We are also supporting AFCCRA to update the financial counselling units of the Diploma of Community Services as well as supporting AFCCRA’s role as the national peak body, for the first time. We’re funding Legal Aid New South Wales to develop a Consumer Credit Caseworker Manual to outline how new credit laws which will affect financial counsellors and community lawyers. And supporting more regional financial counsellors to participate in the Australian Securities and Investments Commission (ASIC’s) Consumer Credit Training Roadshow.
Looking ahead we will continue to work in partnership with you.
We won’t always agree. At times, leadership demands difficult decisions. And robust policy measures that may not be popular.
I know that some of you have been critical of the Government’s welfare reforms to extend income management to all communities across the Northern Territory and, over time, to disadvantaged regions across the country. Issues like income management are controversial but they are aimed at delivering on the most fundamental obligation of government.
As Minister, my obligation is to protect those who are defenceless, vulnerable and at risk – in particular children – from violence, neglect and abuse.

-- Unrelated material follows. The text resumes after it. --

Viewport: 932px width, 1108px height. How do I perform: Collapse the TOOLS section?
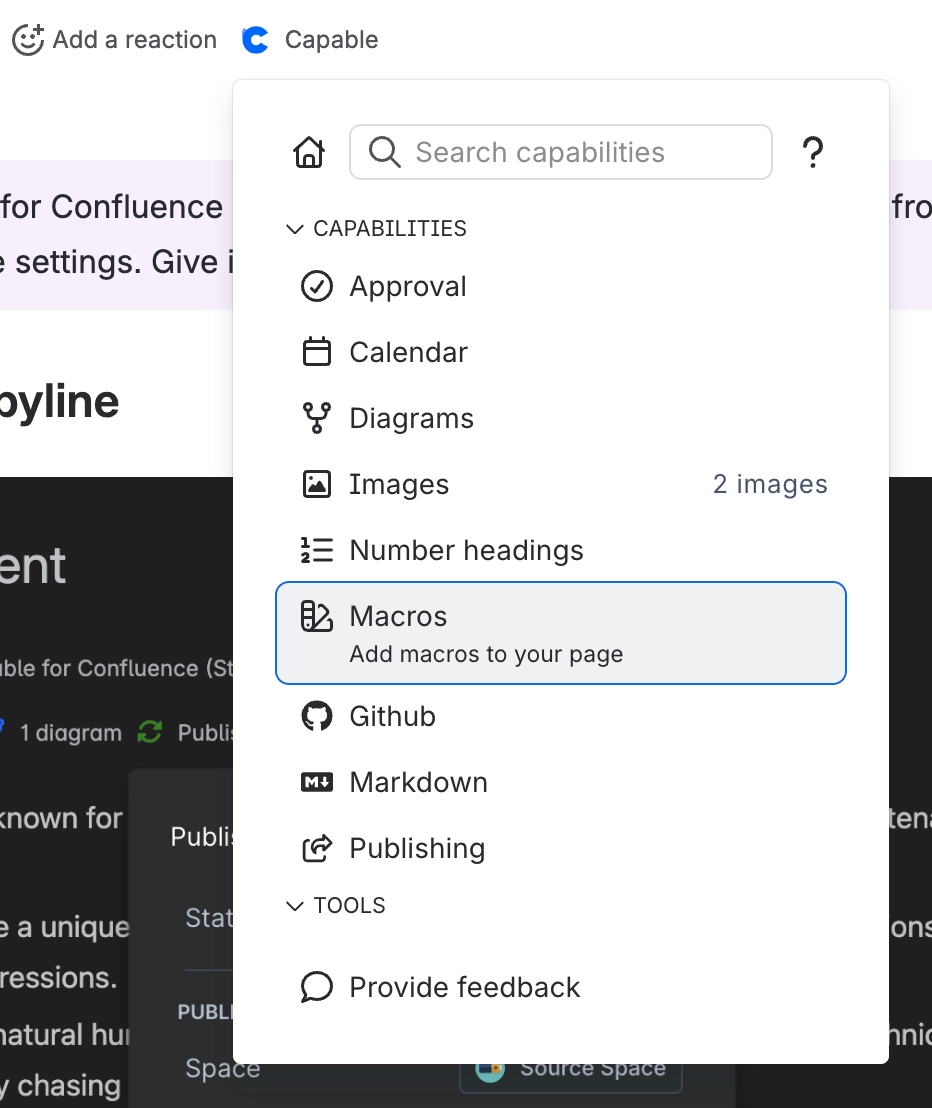pos(294,906)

Central to this is restoring personal responsibility to build positive social norms that strengthen families and communities.
Underpinned by a welfare system based on the principles of engagement, participation and responsibility.
As part of these welfare reforms we are investing $51 million in financial counselling and money management over four years.
Once the legislation passes and we begin implementing reforms, I look forward to working with in partnership with you.
As we deliver this significant investment in financial management services for some of our most vulnerable Australians.